O agravamento dos resultados dos alunos portugueses na prova de Leitura do PISA não surpreendeu os professores, que destacam também o desempenho dos que nunca chumbaram por estarem "ao nível dos melhores países do mundo".
Os resultados do Programa Internacional de Avaliação de Alunos (PISA), que em 2022 analisou os conhecimentos a Matemática, Leitura e Ciência de cerca de 690 mil alunos de 15 anos de 81 países e economias, revelou uma "quebra sem precedentes" nas capacidades dos alunos, em que Portugal não foi exceção.
Na prova de Leitura, os cerca de sete mil estudantes de escolas portuguesas obtiveram 477 pontos (numa escala de zero a mil), o que representa uma descida de 15,2 pontos em relação a 2018.
Em declarações à Lusa, o vice-presidente da Associação de Professores de Português (APP), João Pedro Aido, admitiu que esta descida "era, de alguma maneira, previsível", até porque acompanha a tendência registada na grande maioria dos países que participaram no PISA.
"Desde 2000 que os resultados dos países têm vindo, genericamente, sempre a baixar", recordou, sublinhando que Portugal esteve em contraciclo até 2015, com os alunos a superarem sempre os resultados obtidos anteriormente.

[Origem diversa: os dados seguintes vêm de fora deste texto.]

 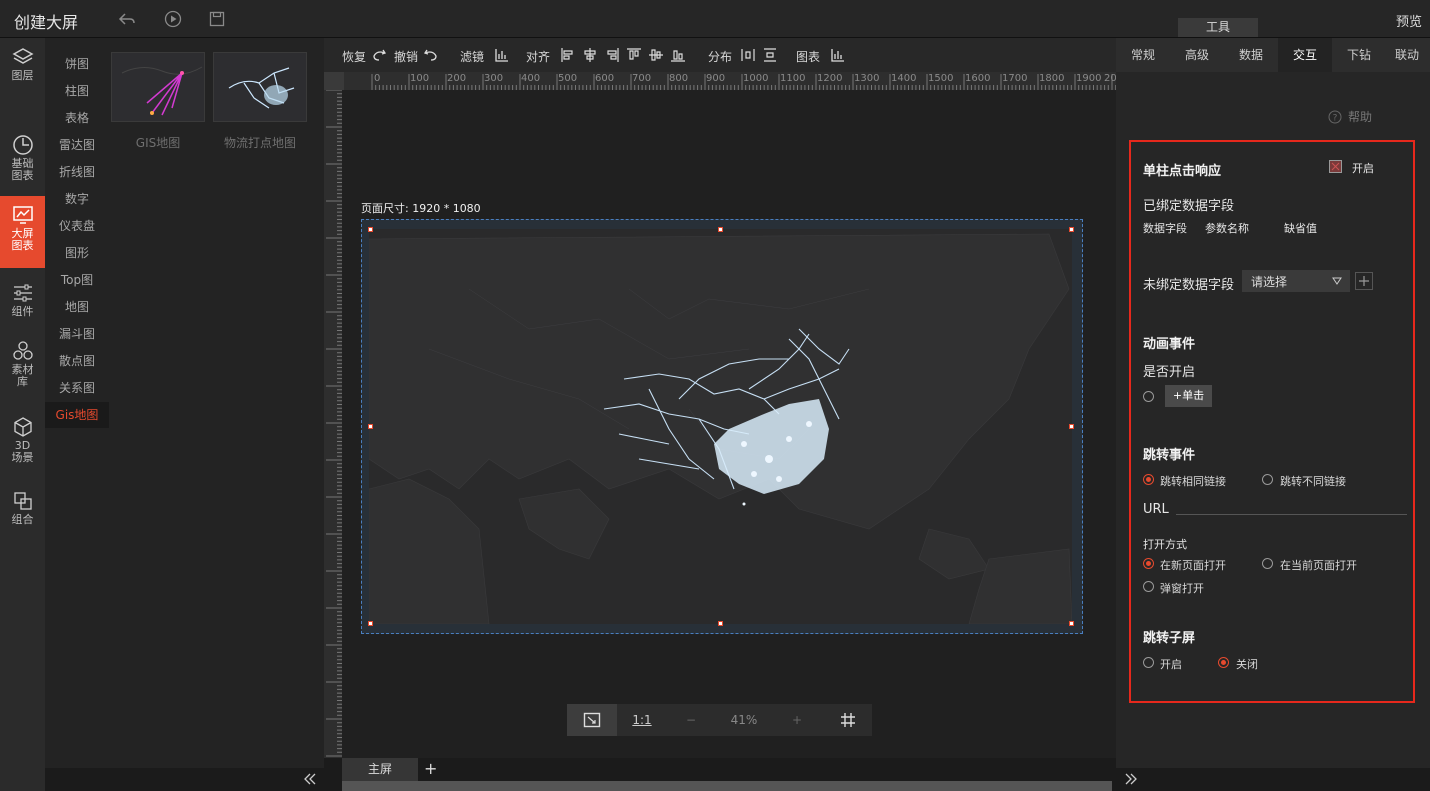 What do you see at coordinates (77, 91) in the screenshot?
I see `type-item-bar: 柱图` at bounding box center [77, 91].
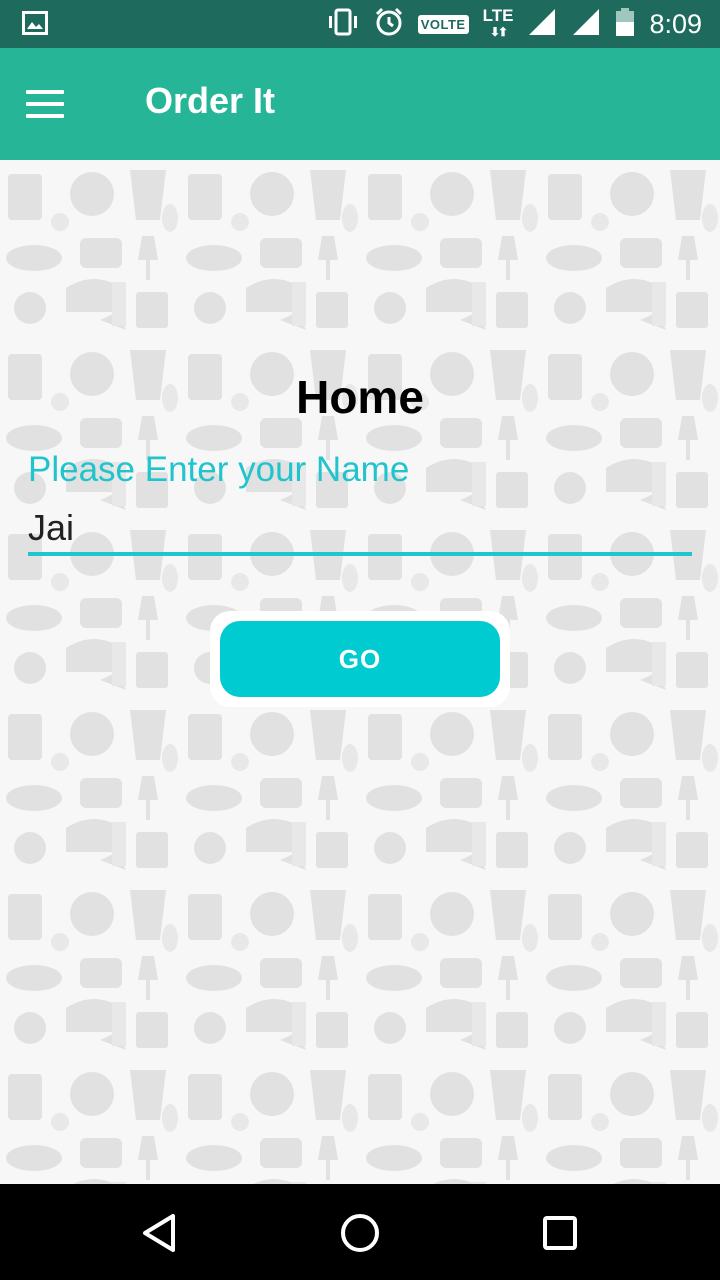 The height and width of the screenshot is (1280, 720). Describe the element at coordinates (219, 470) in the screenshot. I see `name-field-label: Please Enter your Name` at that location.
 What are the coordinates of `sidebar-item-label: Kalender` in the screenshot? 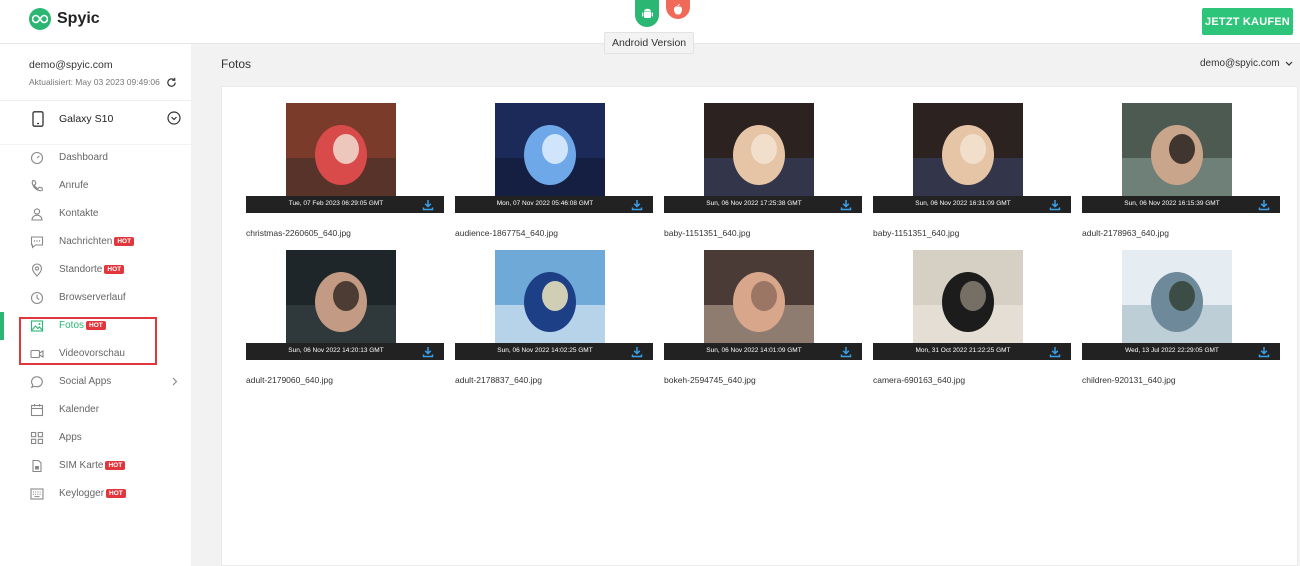 It's located at (80, 410).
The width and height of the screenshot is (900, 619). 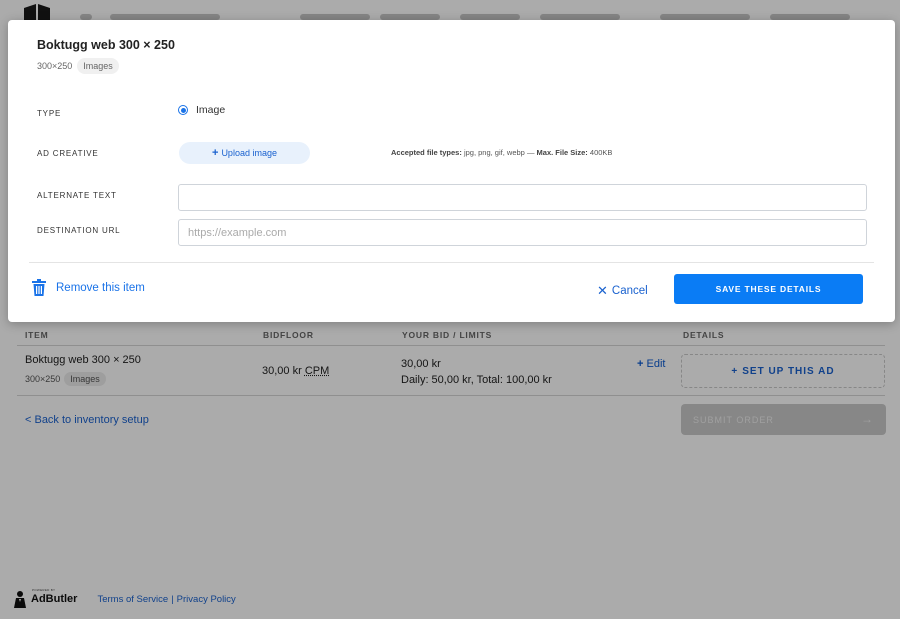 I want to click on cancel-button: ✕ Cancel, so click(x=622, y=291).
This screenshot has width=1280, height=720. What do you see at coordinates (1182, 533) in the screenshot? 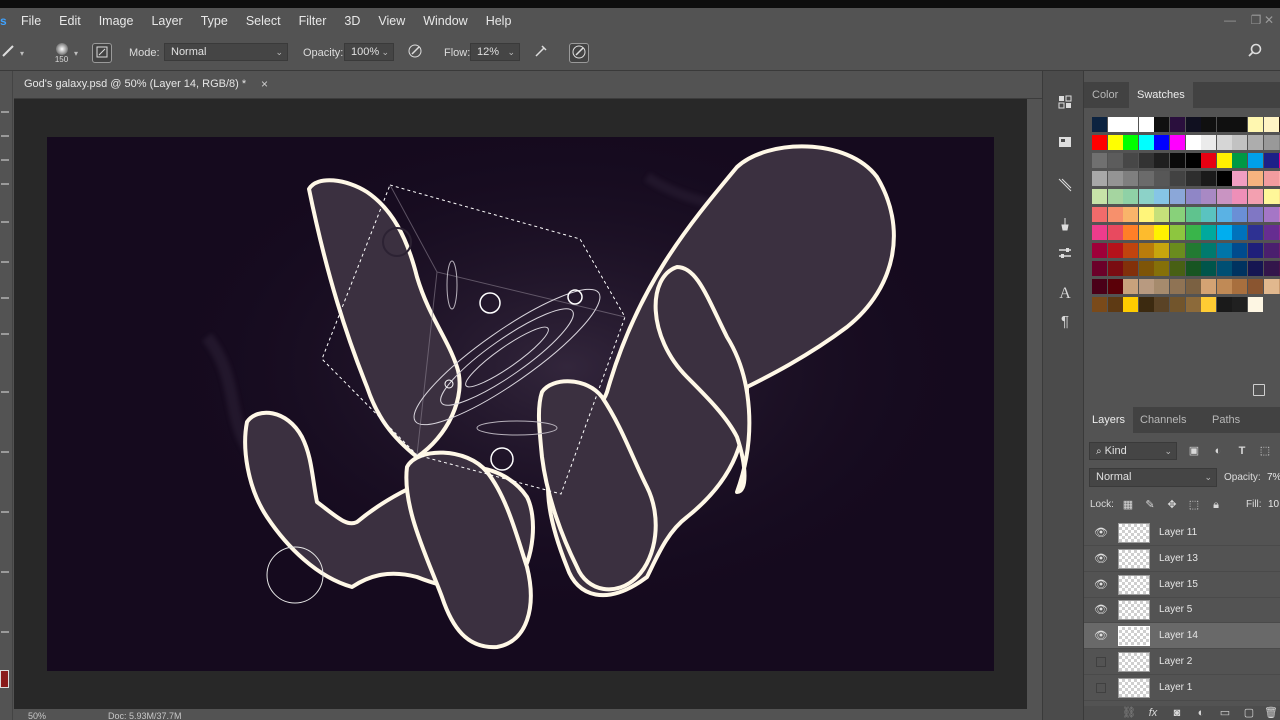
I see `layer-row: 👁︎ Layer 11` at bounding box center [1182, 533].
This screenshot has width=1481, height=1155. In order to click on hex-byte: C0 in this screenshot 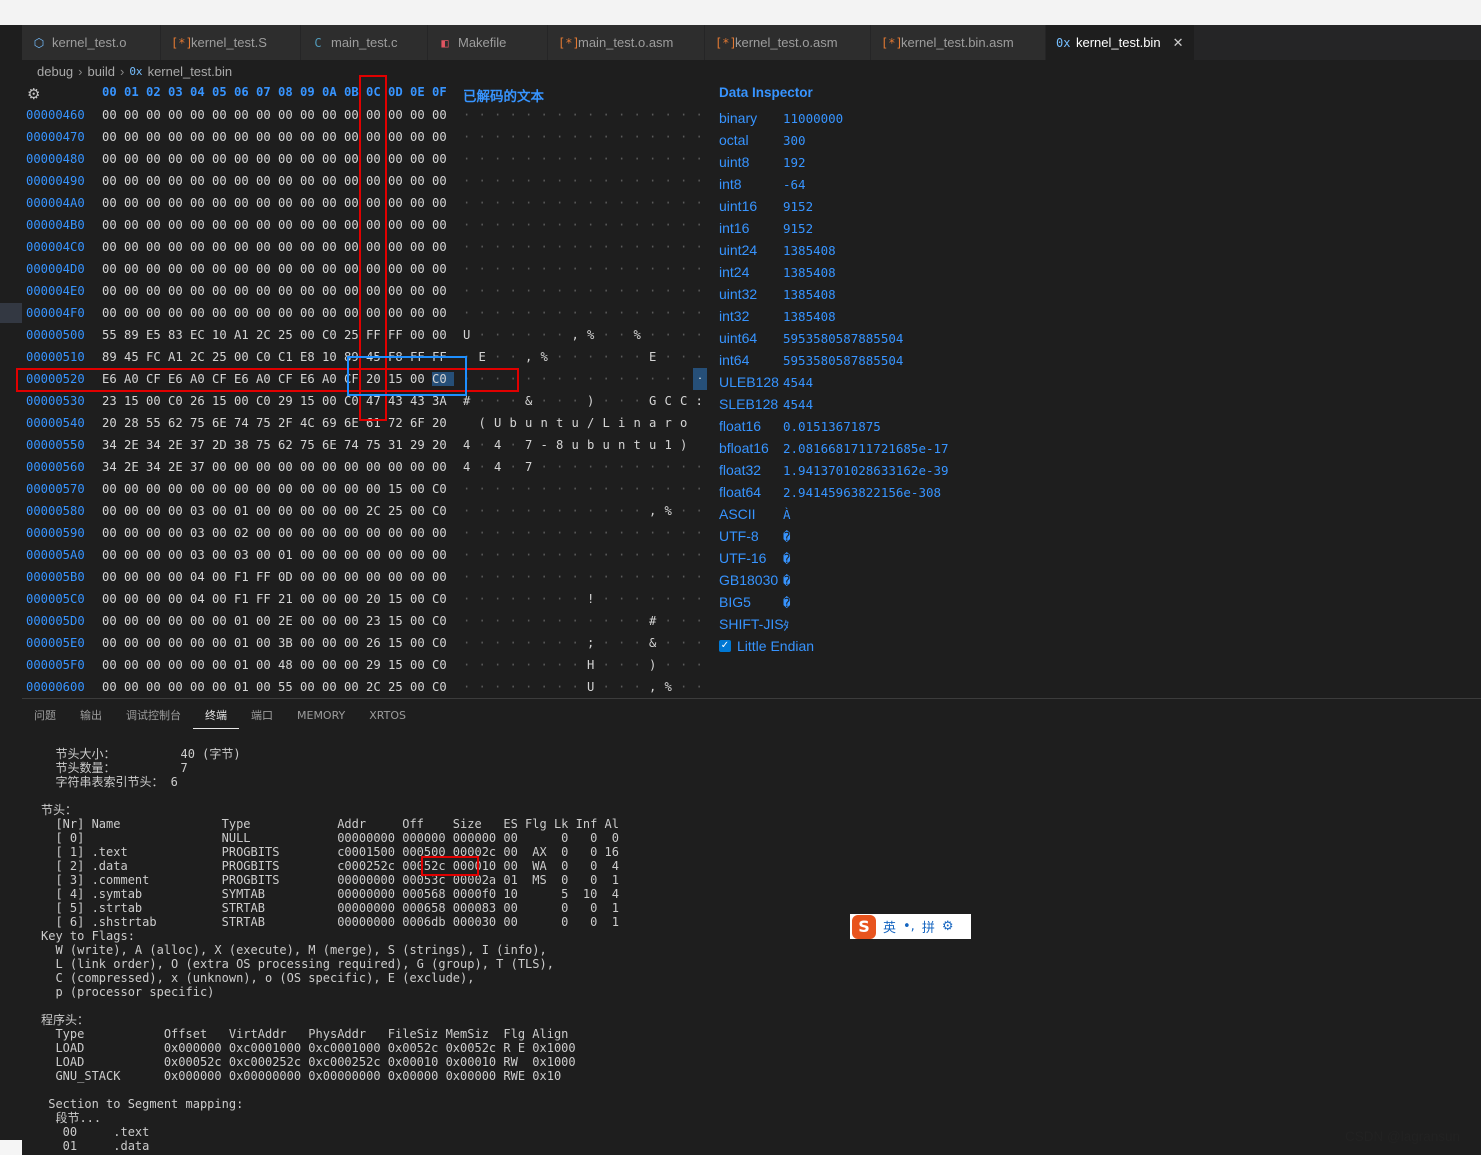, I will do `click(443, 643)`.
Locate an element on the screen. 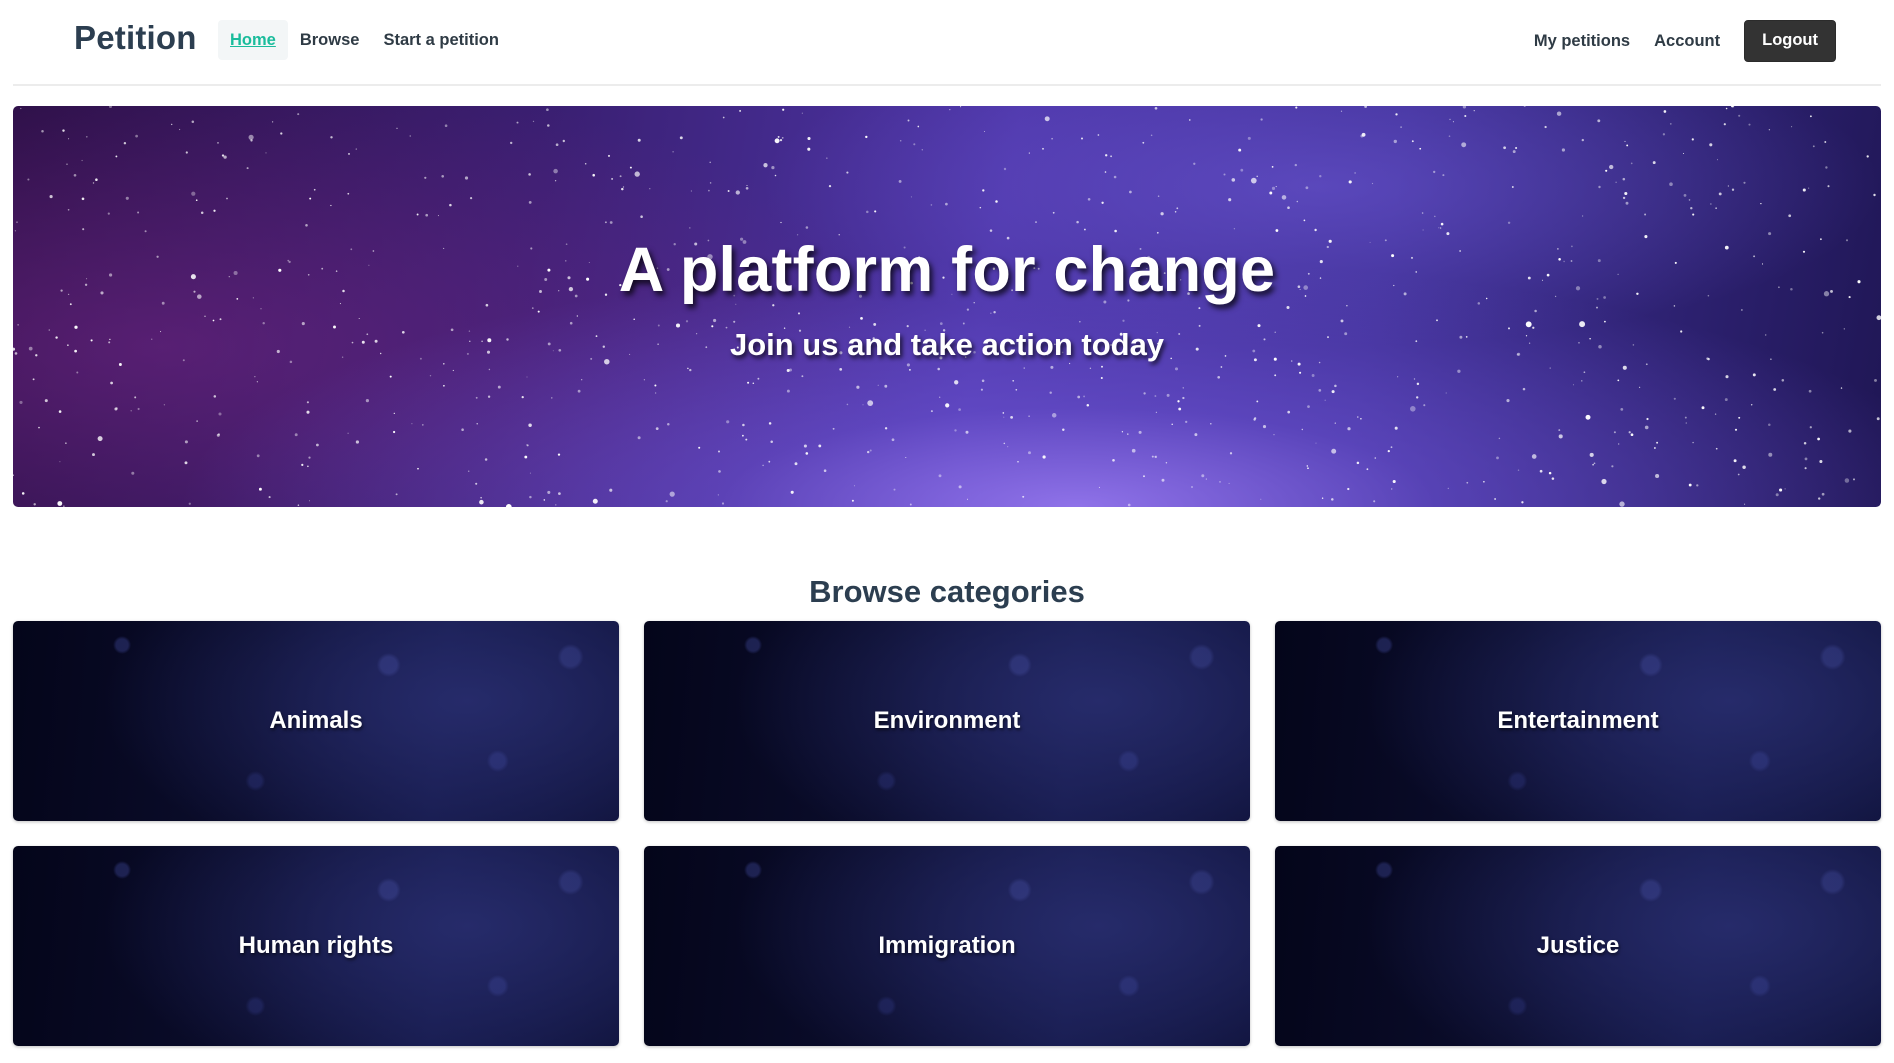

Em 2015, Portugal começou uma inversão da trajetória, passando a acompanhar a tendência internacional de agravamento das médias.
Além do impacto da pandemia de covid-19 nas aprendizagens, existem outros indicadores que a APP gostaria que fossem mais explorados e que poderão mostrar um caminho para um ensino de maior qualidade.
João Pedro Aido apontou os efeitos das retenções, as discrepâncias regionais e o estatuto socioeconómico das famílias.
Entre os portugueses que participaram no PISA, 20% eram repetentes e tiveram mais dificuldades nas provas: A média dos alunos com uma retenção foi 92 pontos abaixo da dos colegas que nunca chumbaram, salientou o professor.
Já "os estudantes sem retenções tiveram um desempenho em Leitura ao nível dos melhores países do mundo", sublinhou, lembrando que tiveram uma média superior a 500 pontos, ou seja, perto dos 543 pontos obtidos pelos melhores do mundo, os alunos de Singapura.
Perante esta diferença, o professor alertou para o perigo de se fazerem leituras simplistas: "A resposta não pode ser não haver retenção", defendeu, considerando que seria uma "desonestidade intelectual completa".
"As escolas não sabem muito bem o que fazer nem que estratégias aplicar com os estudantes que tem alguma retenção", lamentou.
Para João Pedro Aido é também preciso olhar para as "enormes discrepâncias regionais", porque "há escolas a trabalhar muito melhor do que outras".
Desde o norte até à zona de Lisboa, os alunos conseguiram, em media, ter um bom desempenho, já os estudantes das escolas alentejanas e algarvias tiveram mais dificuldades (a média foi -4 e -20 pontos do que a media nacional, respetivamente).
As escolas açorianas destacam-se pela negativa com 64 pontos abaixo da média nacional.
"Há aqui um trabalho que pode ser feito para perceber o que se passa, porque as escolas não reagem da mesma maneira", salientou.
Outra das condições que afetam o sucesso académico é a situação socioeconómica das famílias: Entre os alunos de famílias mais favorecidas, apenas 9% tiveram um desempenho fraco na prova, mas entre os mais desfavorecidos a percentagem disparou para 37%.
Entre os problemas já identificados, o professor lembra que mais de metade dos alunos portugueses vem de famílias que têm uma relação distante com a leitura, segundo um estudo da Fundação Calouste Gulbenkian, que revelou que apenas um em cada três adultos tinha lido um livro no ano anterior.
Além disso, há um "certo distanciamento dos alunos com as bibliotecas escolares" e um em cada três estudantes do 1.º ao 12.º "nunca ou raramente leram um livro".
João Pedro Aido reconhece que "trazer para a leitura um aluno que nunca lê é um desafio".
Baseado num outro estudo, lembra que existe uma "baixa exposição a atividades de leitura e escrita nas aulas de Português", mas que quando os alunos são expostos a essas atividades acabam por melhorar os seus resultados.
O vice-presidente da associação defendeu que "o mais importante é o trabalho que o professor faz na sala de aula com os seus alunos", mas é preciso dar as melhores ferramentas a quem quer ensinar.
Mais professores, mais estabilidade e mais qualidade dos professores são outras das condições necessárias para o sucesso.